Friday, August 29th, 1997
Sean with "Homer"
as we leave the Spit
I crawl out of the truck into the sunny morning air around 9:30 and get a shower. Back at the truck, I pull all of our loose bags out of the back in preparation for a little reorganization that will hopefully cut down on the amount of stuff floating around. I like to be on top of things; keep straightening up, cleaning out the cab, repacking as we go. Consumption of food and acquisition of gifts, along with the migration of clothing from clean to dirty bags, causes a slow but constant evolution of our cargo. I prefer to occasionally get back on top of it, instead of letting more and more pockets of free space open up under the platform, while shifting more and more loose baggage around when going to sleep or accessing the storage area.
The shop that rebuilt the truck's gearbox earlier this year filled it with very light oil, and I am concerned that the long hours we are putting in are overheating it. This could explain the rash of new rattles and growls coming from that area. Unfortunately I don't have a wrench or socket to fit the large fill plug, and my adjustable wrench slips when I really torque on it. I am able to hammer an exhaust clamp back into place, so the awkward trip under the truck isn't a total waste.
We finally roll out. After a quick stop at the Rainbow Wok to say goodbye, thanks, and to get a few drinks, we drive up the spit and park in the heart of the gift shop area (photo above). We wander around for about an hour, and again I spend way too much- truly going overboard when I buy a beautiful carving of a whale by an Alaskan artist up in Palmer. Our next stop is downtown Homer, where we get a warm lunch at McDonald's and do some figuring with the maps and calculator. We estimate the drive-home time from various points, and decide that we do have time to head up towards Denali.
The next stop is Napa, where Greg comes out from behind the counter to fit us with a new battery. Unfortunately, in the process of removing the negative terminal clamp, I shear the nut off of the corroded tightening bolt. Greg assures me that the clamp won't budge once hammered onto the new post, however, so after a brief goodbye we are on our way. We only make it about a mile this time, stopping at the Pratt museum on the outskirts of Homer that Greg has recommended we see. It turns out to be money and time well spent. The small contemporary structure is full of kayak and fishing-boat models, stuffed sea animals, and an unforgettable display about the Exxon Valdez oil spill.
We are finally
on the road out of Homer by about 3:30. It is a fairly uneventful
trip up to Anchorage except for a brief stop in Soldotna to make a few
phone calls home. Further north, we detour away from the highway
down a twisting road and wander around Glacier Lake for a while.
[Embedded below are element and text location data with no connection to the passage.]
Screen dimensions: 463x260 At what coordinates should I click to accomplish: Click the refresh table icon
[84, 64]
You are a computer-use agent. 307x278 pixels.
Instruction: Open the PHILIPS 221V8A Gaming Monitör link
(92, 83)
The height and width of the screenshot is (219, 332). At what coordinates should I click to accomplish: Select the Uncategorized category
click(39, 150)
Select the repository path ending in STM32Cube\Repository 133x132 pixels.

The small icebergs floating in the dark water seem to glow from within.
They radiate an amazingly vibrant blue color from deep inside (photo left).
Must be due to the minerals trapped in the glacier ice from which they
are calved. We walk down to the water's edge and I immediately pick
up a small chunk of clear ice and bite off a piece. I hand it to
Sean and he partakes also. It seems like the most natural thing in
the world at the time.
We pick our way impatiently through the pervasive construction south of Anchorage, and finally make it back up to the junction with Hwy 3 north towards Fairbanks. Sean is driving as it begins to rain- light at first but increasing as the sun sets over the dismal grey forest. Visibility is still poor as we reach Denali State Park and the rains let up. We speculate that the huge dark humps to the west are breathtaking mountains, but we really can't be sure. It is pitch black when we get tired of moving and Sean finds a nice dirt side-road that leads down a hill about a quarter-mile into the dense forest. We park in a circular clearing full of gravel, and step out into the dark, wet night. Rain gear is excavated from the rear and we cook ourselves a pretty filling meal of hot Raman noodles.
While cleaning up, Sean abruptly stops what he's doing and calls my attention to a strong animal smell that is drifting through our camp. The hairs on the back of my neck stand up as I inhale the large-animal odor. Suddenly the forest is very close and very hostile. The darkness overwhelms our flashlight, and I experience an animalistic fear that recalls childhood panic in dark barns and basements.
Before going to sleep I make sure that the latch is loose on the window between our bed and the truck cab. That way we can motor out of here in a hurry without having to step foot outside.